Wuthering Heights: Fine Wine or Vinegar?

        Wuthering Heights, written by Emily Brontė, is a book that was not popular following its immediate release in 1847. Most critics were repelled by its unlikable characters and plot. Flash forward to today, and it is widely regarded by affluent critics as a "masterpiece" and has been made into movies numerous times. Like fine wine, it seems that Wuthering Heights has gained more appreciation as time has passed on-but is this because audiences like it more, or is it simply because it is the popular thing to like older books, regardless of their quality? Unfortunately for Brontė, I have to side with the latter. Wuthering Heights is a terrible book and was translated into a terrible movie in 1939 that not even famed director William Wyler can save.

        Before I begin to criticize the movie, I must first explain the book, from which the movie is translated. Wuthering Heights the book is about cruel and hateful characters experiencing sadness, anger, and above all, the desire for revenge. This by itself does not make Wuthering Heights bad-in fact, there are many films and books about bad people that do bad things which turn out to be incredibly entertaining. The problem with these elements in Wuthering Heights is that they are not the least bit compelling. I may not like the characters; I may not like the plot; but, if I am at least compelled to see what happens next in the book and movie, then it is worth my while.

        Wyler is not able to make this movie compelling because nothing happens in it. Most of his camera shots, orchestrated by the cinematographer, Gregg Toland, which are usually known for their striking deep-focus innovation, are boring and still, showing the same room from the same angle over and over again.

        A compelling movie usually has lots of conflict, which Wuthering Heights is full of. The problem is that the conflict in Wuthering Heights is so preposterous that it is hard to care. The characters Heathcliff (Laurence Olivier), Catherine (Merle Oberon), Hindley (Hugh Williams), Edgar (David Niven) in Wuthering Heights are inhuman-they live for years and years harboring nothing but hatred and revenge in their hearts, which they talk a lot about but rarely actually do anything to make the movie interesting. This lack of action, combined with the lack of humanity within the characters, makes for a boring, boring movie. Inhuman characters can work, but at least make them do something worth caring about.

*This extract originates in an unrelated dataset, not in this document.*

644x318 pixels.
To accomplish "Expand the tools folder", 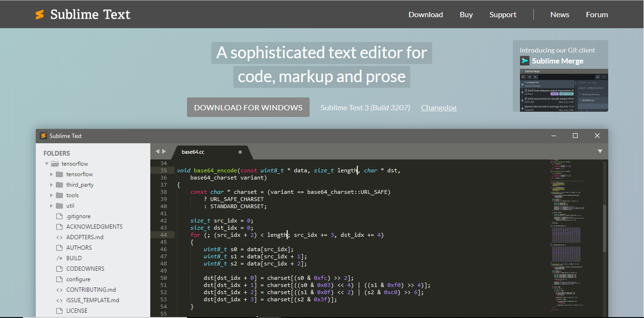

        Real people, no matter how evil, have some good within them. Hitler, one of the most widely known "evil" leaders in our history, had his merits. He was a strict vegetarian, abstained from alcohol and cigarettes, and deeply cared for animals. Yes, his actions did cause the death of millions of people; but, hey, he did care for animals.

        The characters in Wuthering Heights are worse than Hitler in a way, in that they have no humor, no forgiveness, and no aspiration to leave their estates of hatred and sadness. They may have not annihilated millions of people like Hitler did, but if boredom killed then they would be mass murderers on the largest of scales.